The Last Great Enterprise Software Category

Over the last few years, nearly every major category of enterprise software has attracted a wave of AI-native challengers. CRM has dozens of companies trying to reinvent Salesforce. ERP is seeing attacks on Oracle, SAP, and NetSuite. IT Service Management has an entire generation of startups going after ServiceNow.

Employee management (also known as HCM) is the exception. It is the last frontier, and we believe the most important one.

The category remains dominated by systems built long before AI existed. For decades, Workday represented the gold standard for enterprise employee management, giving large organizations capabilities that smaller companies simply couldn't access. Those capabilities often came with long implementations, specialized administrators, and significant operational overhead.
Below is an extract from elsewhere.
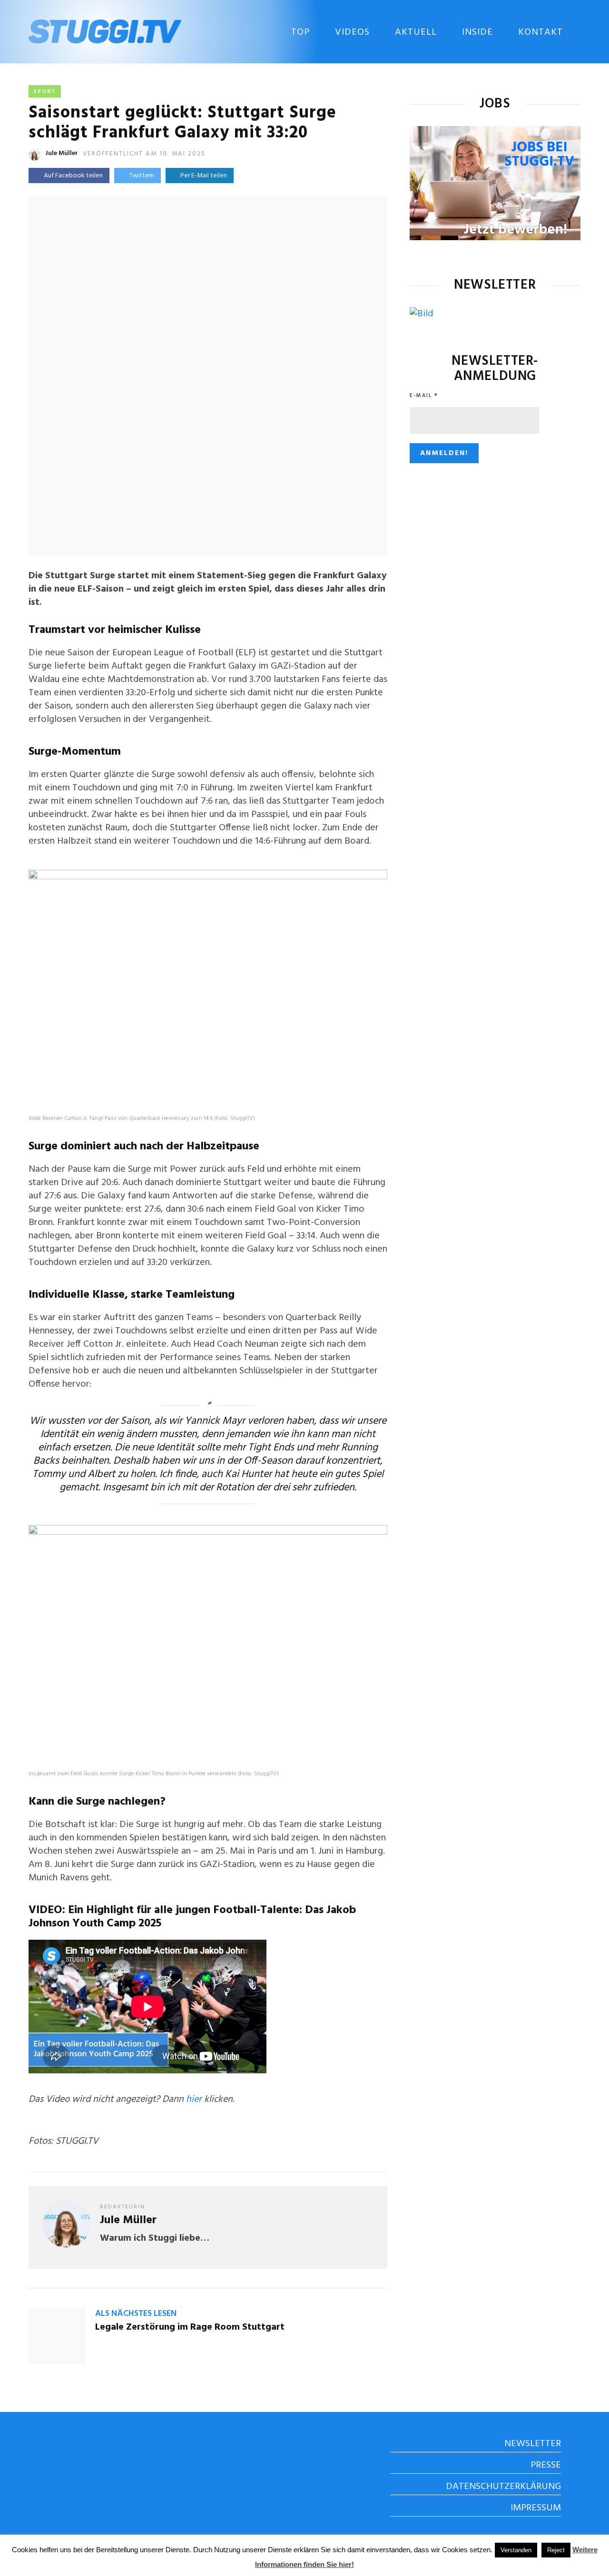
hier (194, 2099)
This led to a tradeoff: smaller companies can access simpler tools with more limited capabilities, while larger companies get powerful systems that are notoriously difficult to operate. As companies grow, they often find themselves choosing between capability and usability.

We think AI changes that equation. Capabilities that once required large deployments and dedicated teams can now live in software that does the work itself. When a company hires in a new state, legacy systems surface the obligation and assign someone a task. Warp registers the account, files the returns, and resolves agency notices automatically. Traditional onboarding platforms generate checklists for IT, while Warp provisions accounts, apps, and devices the moment a hire is made, and deprovisions them when they leave. The same is true for benefits, where elections flow directly into payroll without manual reconciliation. Legacy systems help companies track work. Warp completes it. That's the difference between software you manage and software that manages itself.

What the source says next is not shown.